Not so with the unstructured data. With the unstructured data, we need to find ways to find and organize meaning where every instance may be different. Every email, every memo, every reference document contains different information. The semantic challenge is to find, wherever possible, references in this unstructured data to information that is known at a corporate level. The approach here is almost exactly the opposite: in documents, people rarely refer to what we think of as meta-data or categories or classes or columns or entities -- or anything like that. In documents, people refer to specific instances. They may refer to their order number in an email; they may refer to a set of specific codes in a reference manual; they may refer to a particular procedure in procedure manual. Our semantic challenge in this case is to find these items, index them, and associate them to the meta-data and even the instances that exist at a corporate level.

Semantic Enterprise Architecture

So what's in the architecture? The Sematic Enterprise Architecture is still primarily based on Service Oriented Architecture concepts. We want to be able to communicate between largely independent applications and services using well-defined and corporate standard messages. These messages should be produced and consumed in such a way that allows at least some local change in their structure and syntax without breaking the rest of the architecture.

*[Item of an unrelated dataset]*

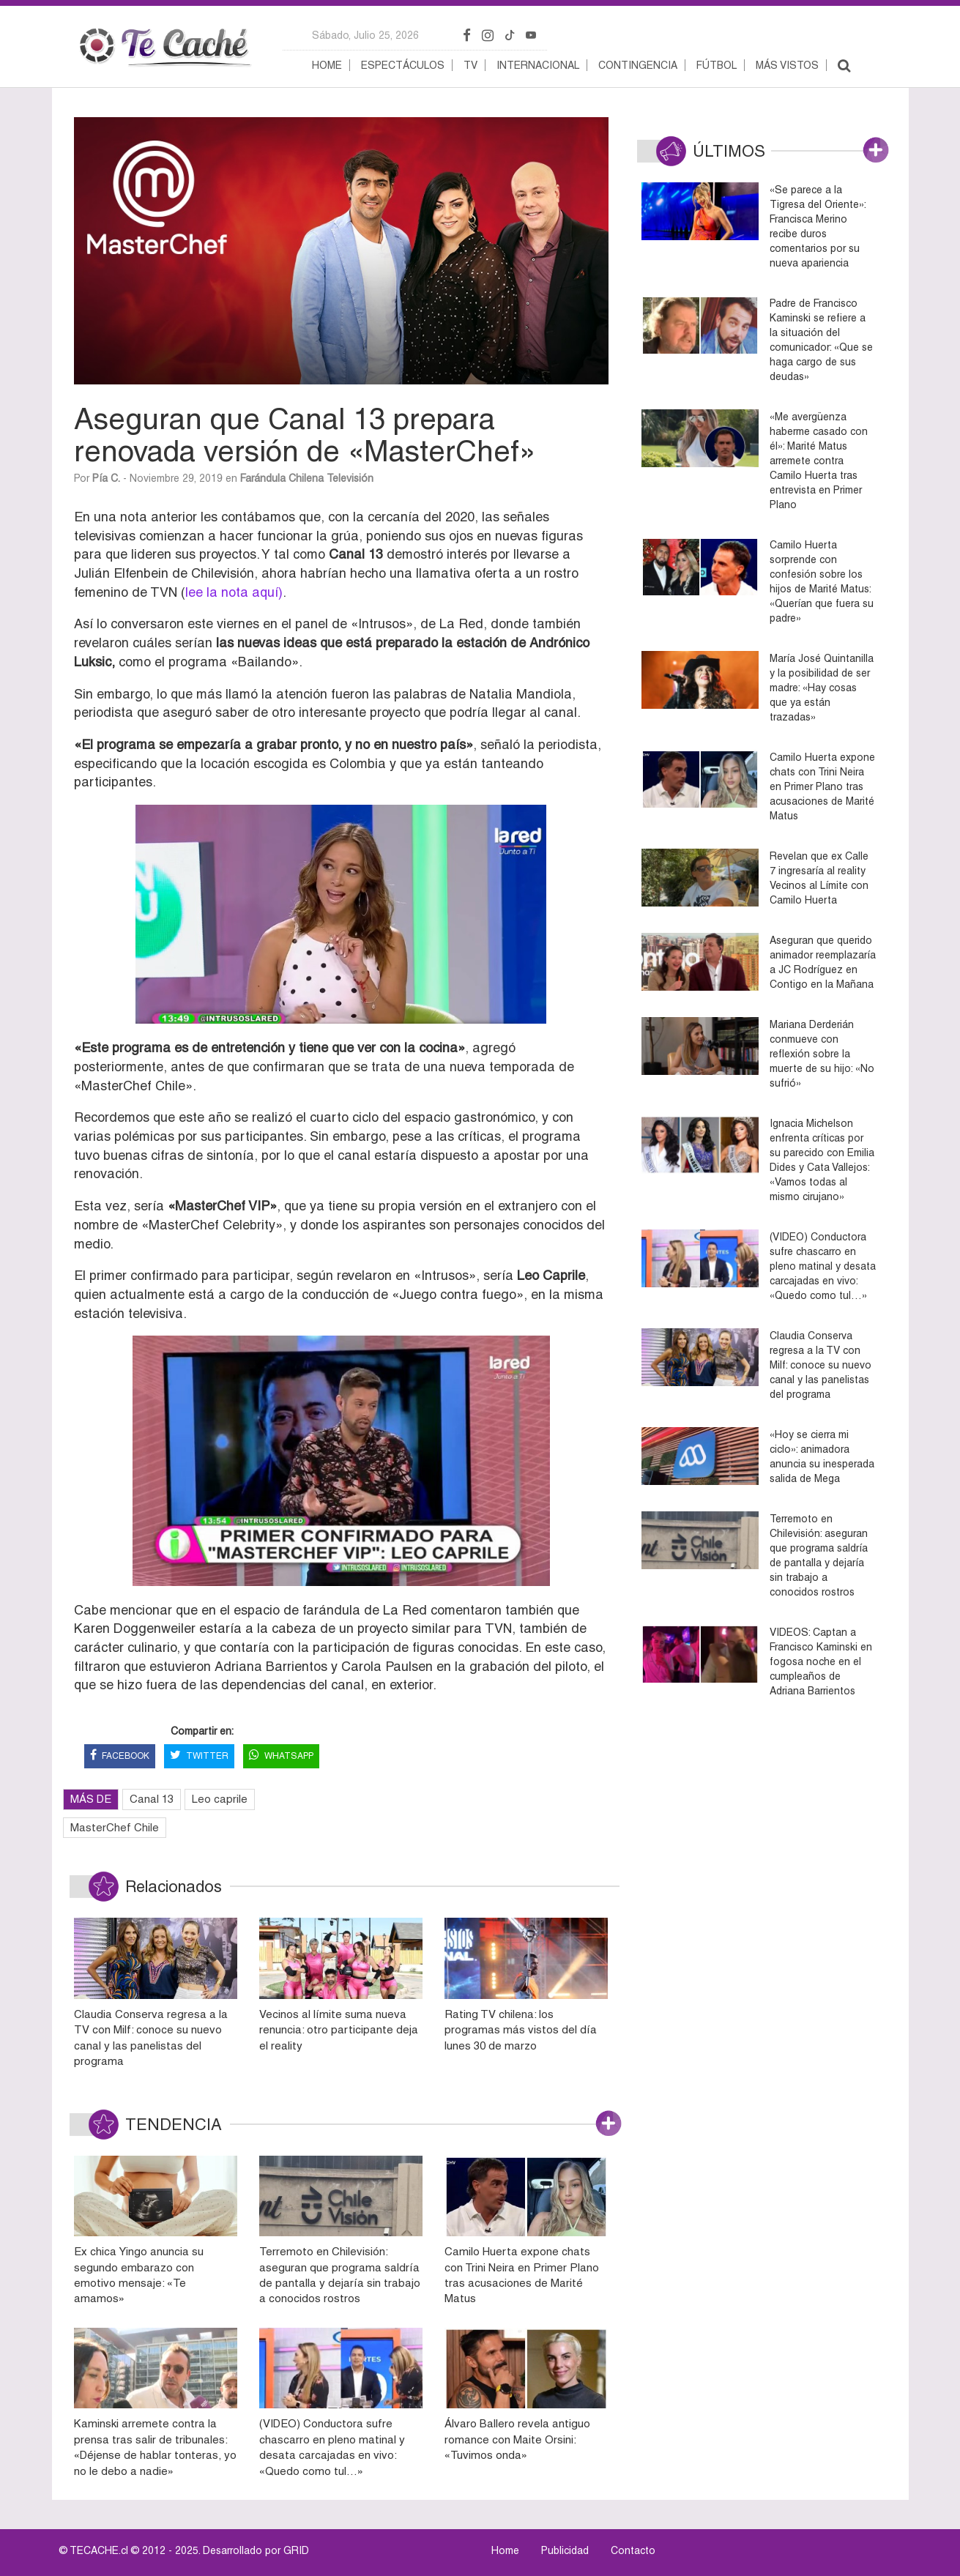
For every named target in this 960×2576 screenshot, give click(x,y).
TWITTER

But we need to go considerably beyond that. We will need a meta-data repository that links the enterprise's shared schema with a more generalized and, at the same time, more precise description of what these things mean. This meta-data repository will be populated by a combination of machine and human inferences from the description of the meta-data that exists in the many dictionaries and documentation bits as well as from the product of data profiling. Data profiling in the corporate systems will tell us not what we intended the data in our corporate systems to mean but in practice, from how we have been using the system, what it has come to mean.

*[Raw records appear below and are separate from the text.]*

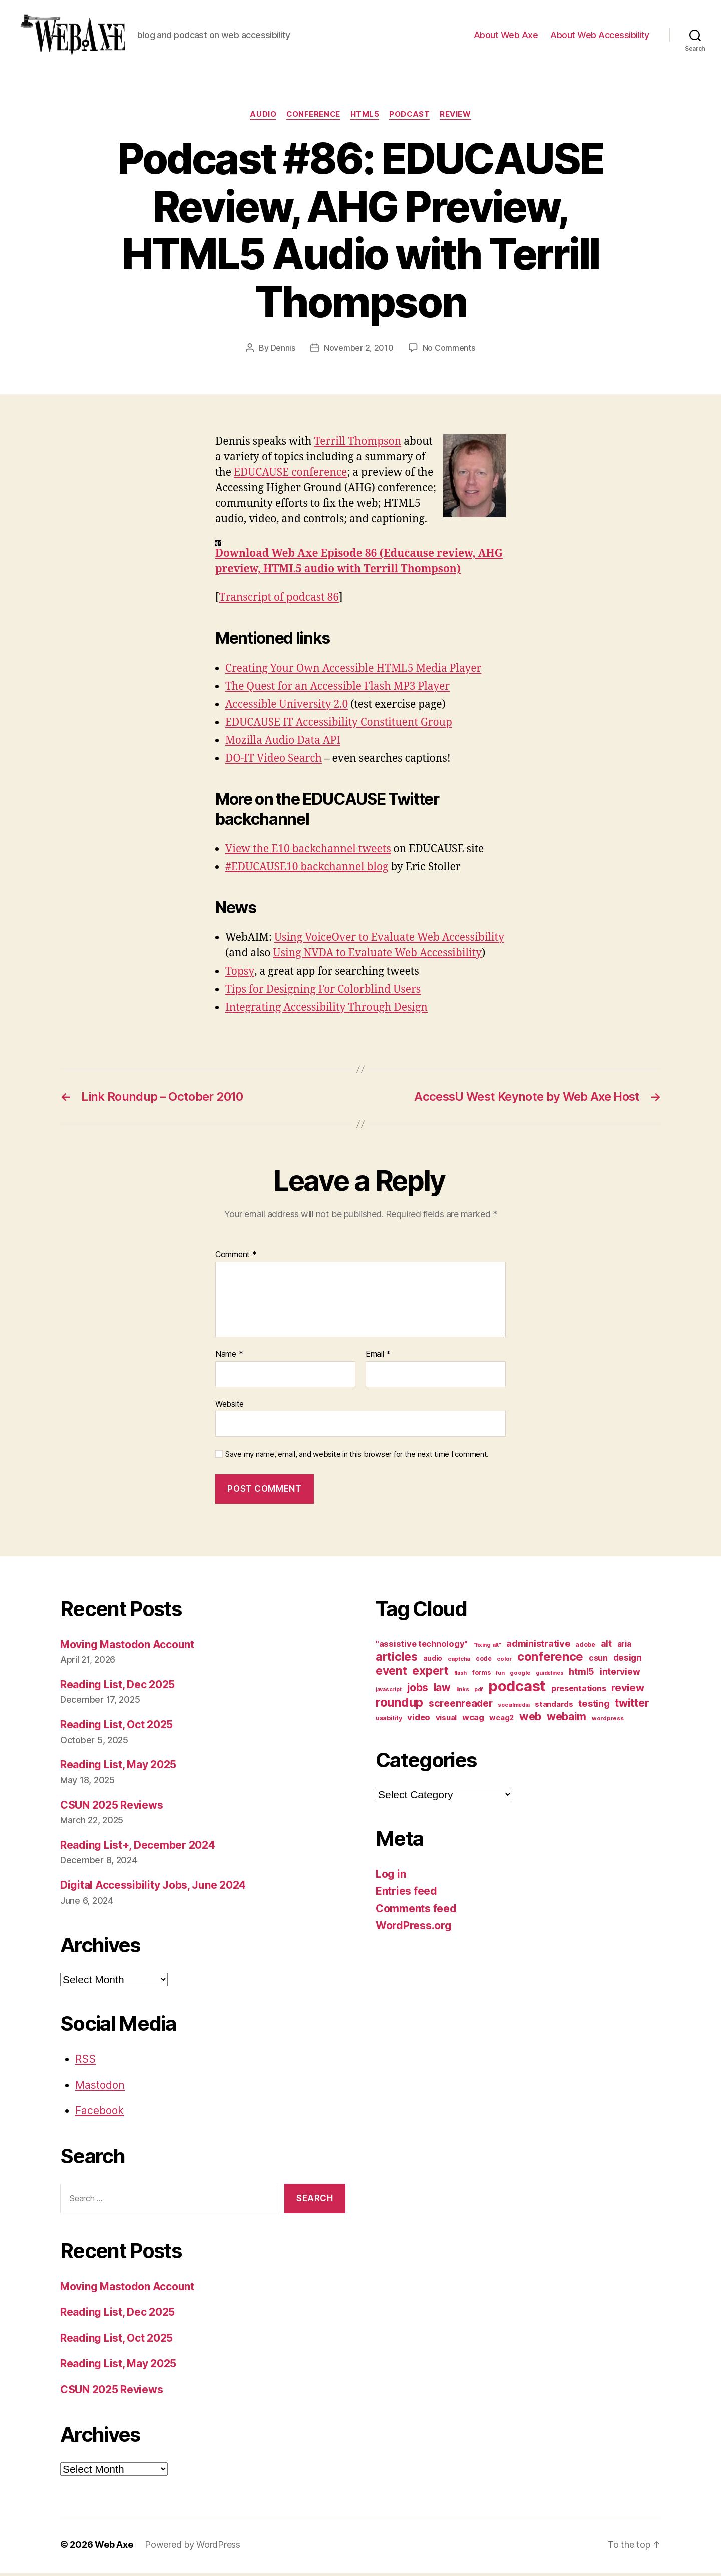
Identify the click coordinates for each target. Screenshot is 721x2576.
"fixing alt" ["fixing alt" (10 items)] (487, 1647)
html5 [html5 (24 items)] (581, 1674)
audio (262, 117)
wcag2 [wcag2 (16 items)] (501, 1720)
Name (229, 1357)
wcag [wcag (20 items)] (473, 1720)
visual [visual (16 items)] (446, 1720)
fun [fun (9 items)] (500, 1675)
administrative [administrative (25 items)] (538, 1646)
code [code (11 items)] (484, 1661)
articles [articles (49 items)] (397, 1659)
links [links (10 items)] (462, 1691)
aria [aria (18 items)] (624, 1646)
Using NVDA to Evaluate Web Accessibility (377, 956)
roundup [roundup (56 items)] (399, 1704)
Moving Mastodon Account (127, 1647)
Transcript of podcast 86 (279, 600)
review (456, 117)
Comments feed (416, 1911)
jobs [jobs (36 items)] (417, 1690)
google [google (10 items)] (520, 1675)
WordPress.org (414, 1928)
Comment (236, 1257)
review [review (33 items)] (627, 1690)
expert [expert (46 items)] (430, 1673)
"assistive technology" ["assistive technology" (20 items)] (422, 1646)
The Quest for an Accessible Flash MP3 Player (337, 689)
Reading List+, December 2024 (137, 1848)
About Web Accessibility (599, 36)
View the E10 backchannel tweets (308, 852)
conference (313, 117)
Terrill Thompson (358, 444)
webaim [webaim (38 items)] (566, 1718)
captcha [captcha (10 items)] (459, 1661)
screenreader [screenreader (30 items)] (461, 1706)
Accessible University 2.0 (286, 707)
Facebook (99, 2113)
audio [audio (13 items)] (433, 1661)
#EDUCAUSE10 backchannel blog (307, 870)
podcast (410, 117)
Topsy (239, 974)
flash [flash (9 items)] (460, 1675)
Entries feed (406, 1894)
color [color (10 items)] (504, 1661)
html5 (365, 117)
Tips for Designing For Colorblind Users (323, 992)
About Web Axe (506, 36)
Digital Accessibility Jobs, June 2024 (153, 1888)
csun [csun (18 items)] (598, 1660)
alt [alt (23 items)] (606, 1646)
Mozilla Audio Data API (282, 743)
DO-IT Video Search (273, 761)
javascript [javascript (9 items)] (388, 1692)
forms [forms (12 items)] (481, 1675)
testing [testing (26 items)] (593, 1705)
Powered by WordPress (192, 2547)
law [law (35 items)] (442, 1690)
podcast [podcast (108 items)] (517, 1688)
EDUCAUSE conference (290, 475)
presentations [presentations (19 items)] (578, 1691)
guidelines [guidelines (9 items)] (549, 1675)
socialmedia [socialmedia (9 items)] (513, 1707)
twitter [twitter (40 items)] (632, 1705)
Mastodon (100, 2088)
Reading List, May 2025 (118, 1767)
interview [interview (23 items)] (620, 1674)
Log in (391, 1876)
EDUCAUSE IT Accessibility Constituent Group (338, 725)
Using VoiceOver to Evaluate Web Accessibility (389, 940)
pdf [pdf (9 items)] (478, 1692)
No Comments (449, 351)
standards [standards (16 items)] (554, 1706)
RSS (85, 2062)
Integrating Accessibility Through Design (326, 1010)
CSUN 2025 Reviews (111, 1807)
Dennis (283, 351)
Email (378, 1357)
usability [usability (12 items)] (389, 1720)
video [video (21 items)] (418, 1720)
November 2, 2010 (359, 351)
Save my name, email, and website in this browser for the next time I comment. (357, 1457)
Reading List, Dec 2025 (117, 1687)
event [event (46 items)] (391, 1673)
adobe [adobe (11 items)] (585, 1647)
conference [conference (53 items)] (550, 1659)
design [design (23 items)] (627, 1660)
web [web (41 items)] (530, 1718)
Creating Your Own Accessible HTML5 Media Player (353, 671)
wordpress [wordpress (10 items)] (608, 1720)
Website (229, 1406)
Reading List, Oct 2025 (116, 1727)
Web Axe (114, 2547)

This expression of the enterprise meta-data in a rigorous format is just the beginning or the gateway for incorporating our dark energy and dark matter. The rogue systems need to have their meta-data catalogued in a compatible fashion to the enterprise meta-data repository. This will allow us at least to know when the corporate systems may want to refer to the rogue system for additional details. Conversely, it creates at least some hope that the rogue system may have a defined interface to the corporate system and may be informed if things change.

The unstructured data will be incorporated using technologies that already exist, including text interpretation, first to find any specific nouns or events that are called out from the unstructured data. Using this information, the unstructured data can be cross-referenced to instances and by extension into the entire enterprise data network.

How to Get Started

This all sounds a bit incredible. And the endgame is likely a ways off. But we don't have to go to the endgame for this to be useful. As Jim Hendler says, "A little bit of semantics goes a long way." Even if we only pick a few topics to index in our meta-data repository, and even if we choose a few well-known rogue applications to cross-reference, and even if we only grab the low hanging fruit from our unstructured data, as many companies are already doing, we will still see considerable benefit.

Many content management and some knowledge management projects are aimed at using humans to perform this style of indexing on the reference documents that we often use in our organizations. But with a little extension this can go considerably farther. As it is, it's generally an island unto itself. But as we're proposing here the island can be extended and incorporated into the broader enterprise landscape.

Concluding Thoughts

We've barely scratched the surface here. However, many of the technologies needed to make this work already exist and have been proven in isolated settings. What are needed are companies willing to invest in the research and infrastructure in order to profitably include the other 95% of their information infrastructure into their enterprise architecture.